STUDY DESIGN/SETTING
The study was based on detailed record review.
PATIENT SAMPLE
This study included a consecutive series of 42 patients (57 disc levels) undergoing cervical TDR removal or revision surgery.
OUTCOME MEASURES
Outcome was based on the TDR removal or revision surgery, reason for removal/revision, duration from implantation to removal/revision, and estimated blood loss during the procedure.
METHODS
A surgery log was reviewed to identify patients undergoing cervical TDR removal/revision surgery, including those whose index TDR was implanted at remote facilities.
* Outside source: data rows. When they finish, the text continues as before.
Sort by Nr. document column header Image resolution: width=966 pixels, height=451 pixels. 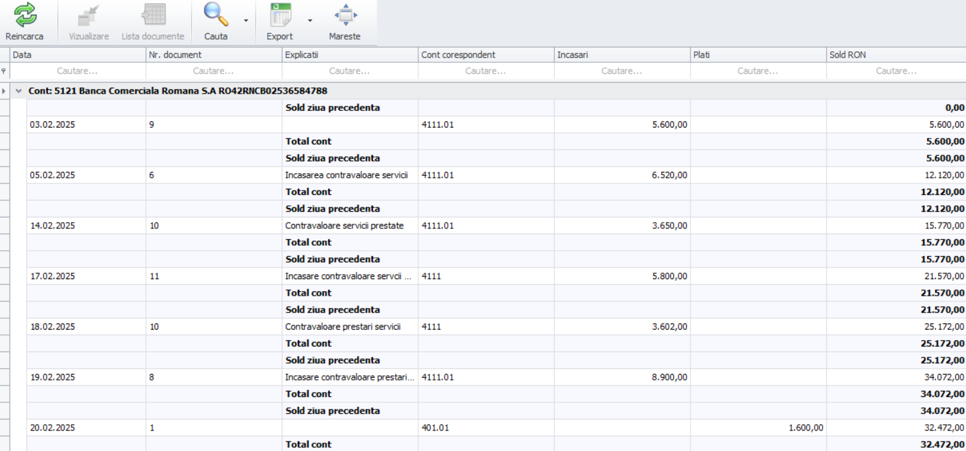coord(213,55)
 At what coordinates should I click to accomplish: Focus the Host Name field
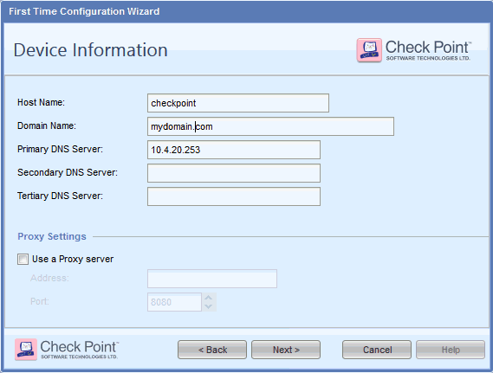tap(238, 103)
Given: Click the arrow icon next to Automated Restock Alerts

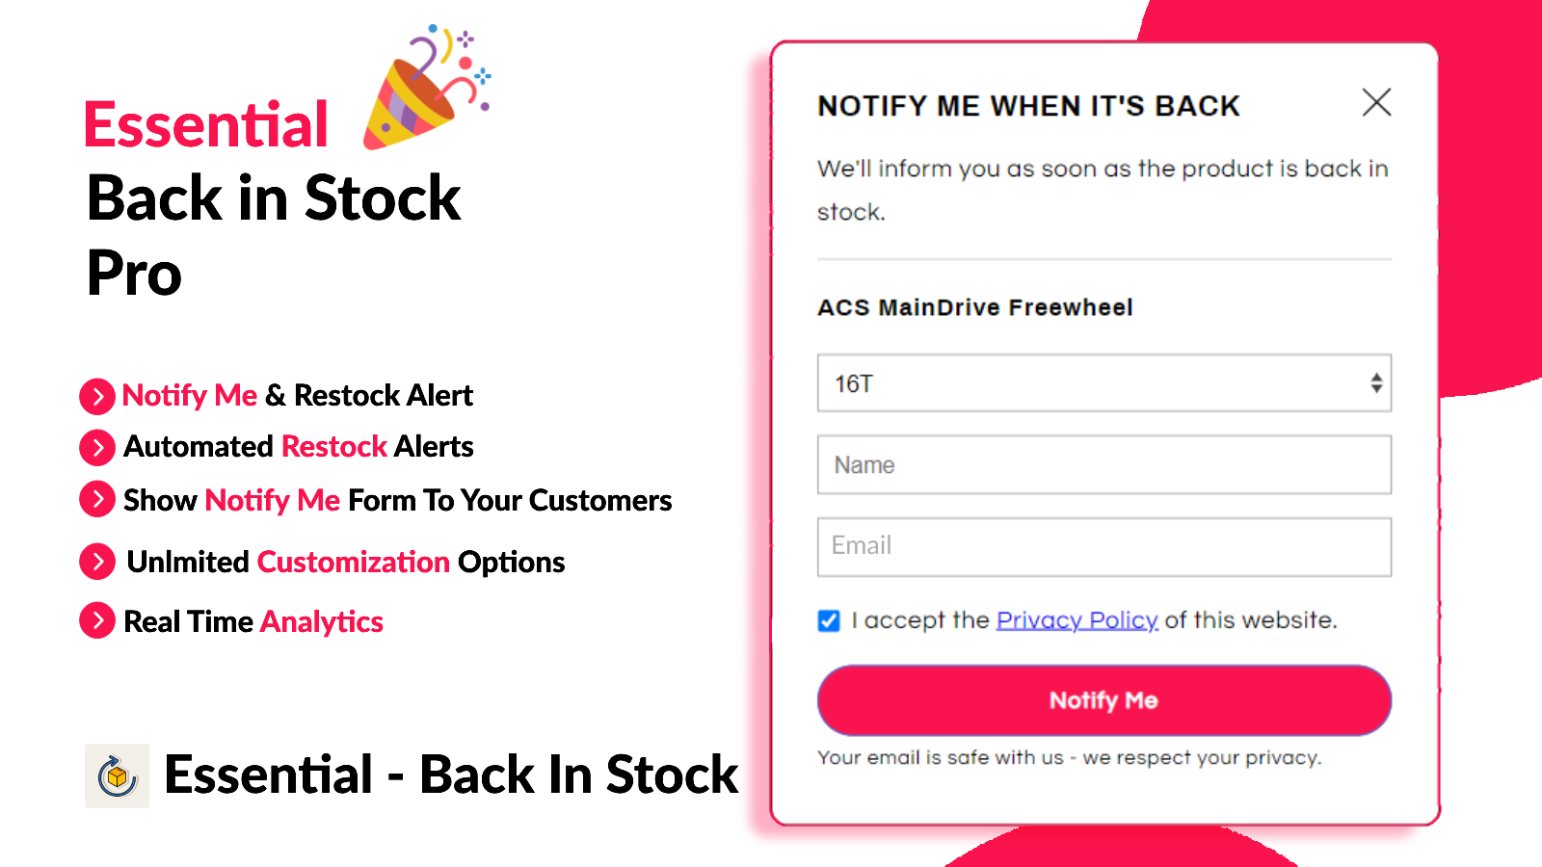Looking at the screenshot, I should [x=96, y=447].
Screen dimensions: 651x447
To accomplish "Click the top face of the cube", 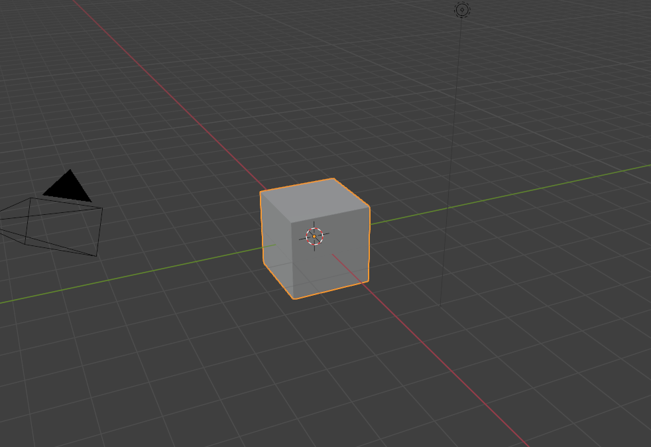I will click(x=316, y=200).
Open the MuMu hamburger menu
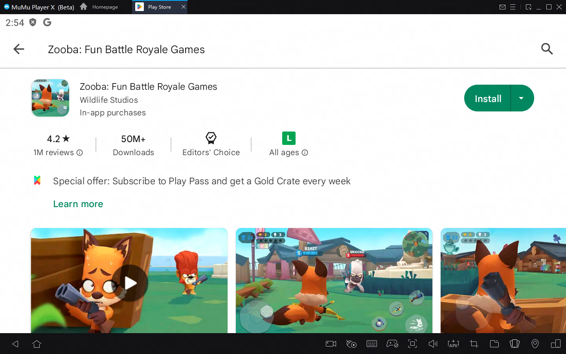 pyautogui.click(x=513, y=7)
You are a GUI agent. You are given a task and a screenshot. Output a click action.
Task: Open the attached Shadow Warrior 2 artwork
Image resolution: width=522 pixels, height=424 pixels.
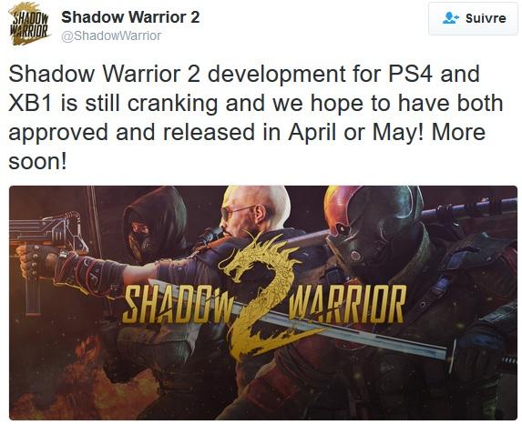tap(263, 302)
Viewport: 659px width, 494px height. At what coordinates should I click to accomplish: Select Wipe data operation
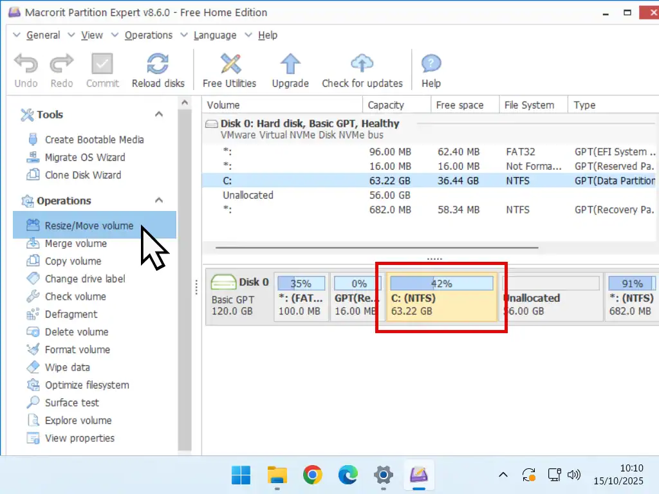[x=67, y=367]
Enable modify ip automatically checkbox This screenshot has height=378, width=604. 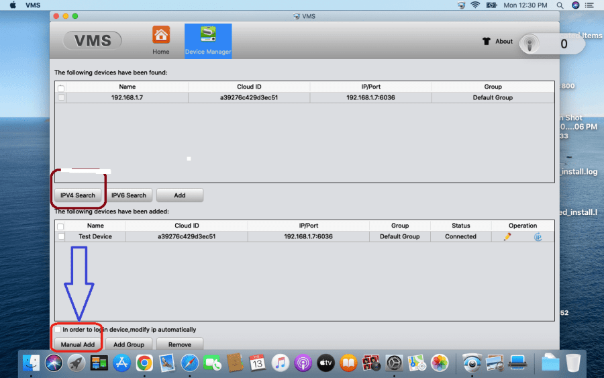[x=58, y=330]
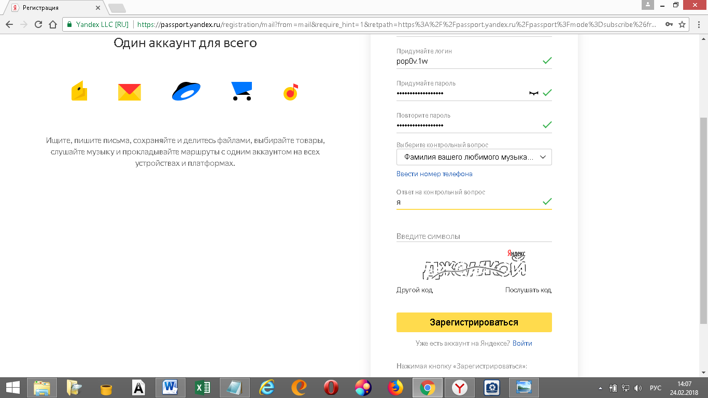The width and height of the screenshot is (708, 398).
Task: Toggle password visibility eye icon
Action: click(533, 93)
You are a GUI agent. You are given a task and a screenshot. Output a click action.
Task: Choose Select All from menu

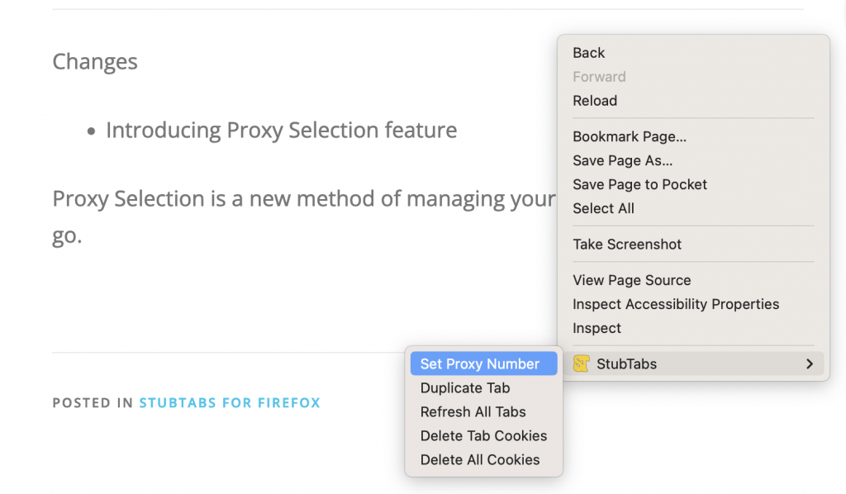[603, 208]
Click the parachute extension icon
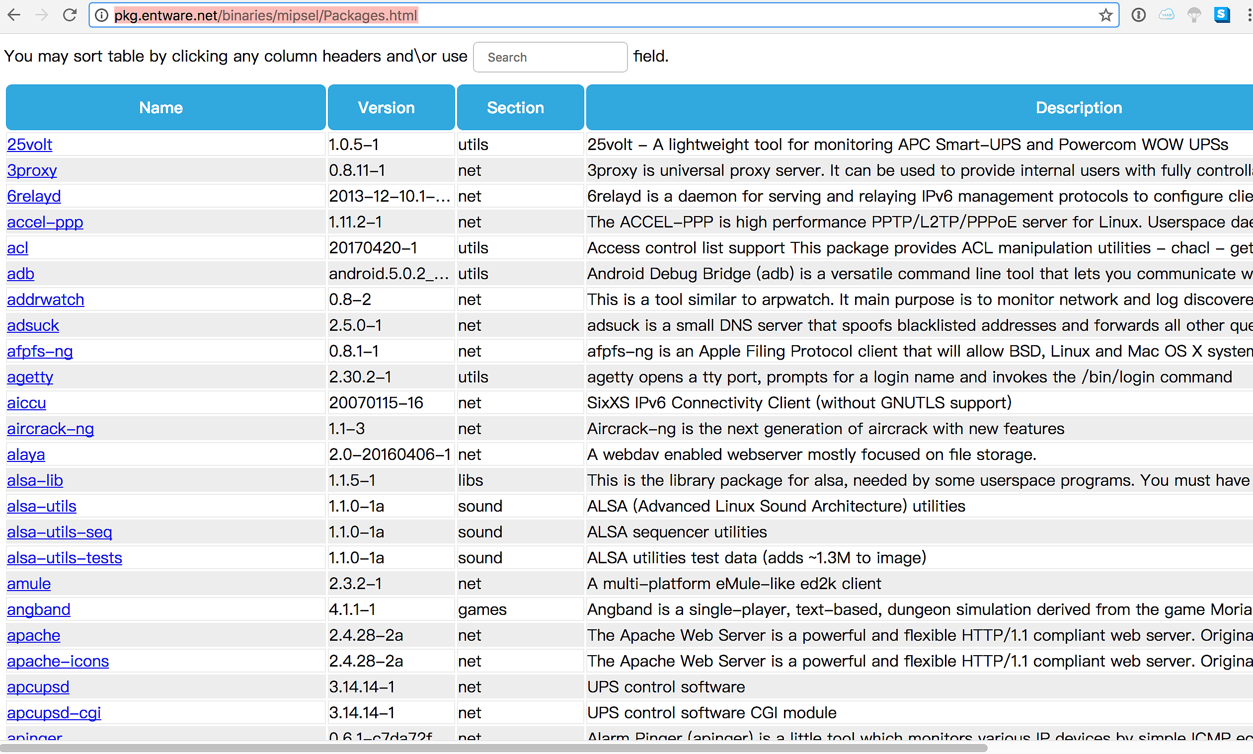 (x=1194, y=15)
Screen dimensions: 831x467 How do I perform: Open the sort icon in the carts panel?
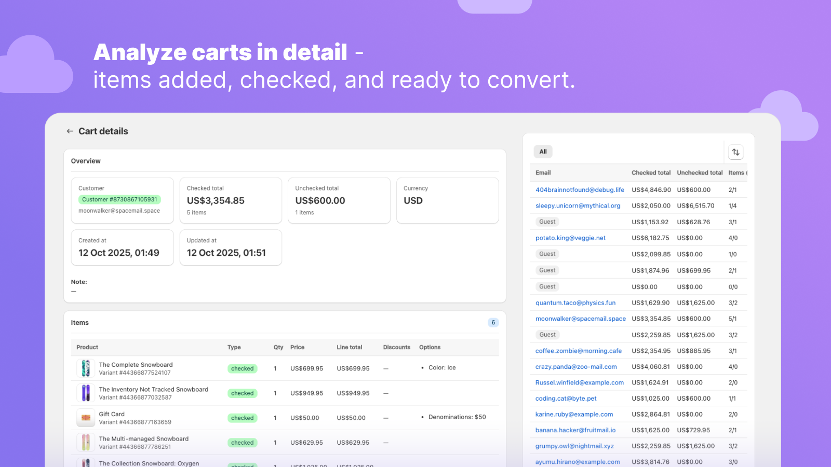735,152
Chart review was conducted to collect general descriptive data, reasons for TDR removal/revision, duration from index implantation to re-operation, and the subsequent procedure performed.
RESULTS
Among the 42 patients, 31 underwent TDR removal and ACDF, TDR removal and replacement with another TDR was performed in 10 patients, and in one patient the TDR was revised by repositioning it. The mean blood loss was 37.2 ml (range: 5-150 ml). The mean duration from the index surgery to removal/revision was 37.6 months (range: 0 to 216 months). In all cases, removal/revision surgery was completed without complication. The most common reason for removal was severe osteolysis, often involving C. acnes infection, and was primarily associated with one implant type. TDR removal and fusion were also performed in cases of subsidence, device migration, treatment of symptoms arising from posterior anatomy (facet joints, posterior osteophytes, stenosis, etc.) or approach-related complications and pain. TDR replacement was feasible in cases with hypermobility, metal allergy (after a nonmetallic device became available), and for oversized implant use (provided a smaller implant design was available). In one case of symptoms related to TDR malpositioning, the device was successfully revised into appropriate position.
CONCLUSIONS
For cases of cervical TDR failure, replacing a TDR with another such implant is feasible in some patients. Reasons for revision or removal after C TDR surgery include biomechanical failure, implant migration, surgeon or technical error, or biological reasons (osteolysis, metal allergy, etc.). The type of failure can help the surgeon create a strategy to address these complications.
FDA Device/Drug Status
This abstract does not discuss or include any applicable devices or drugs.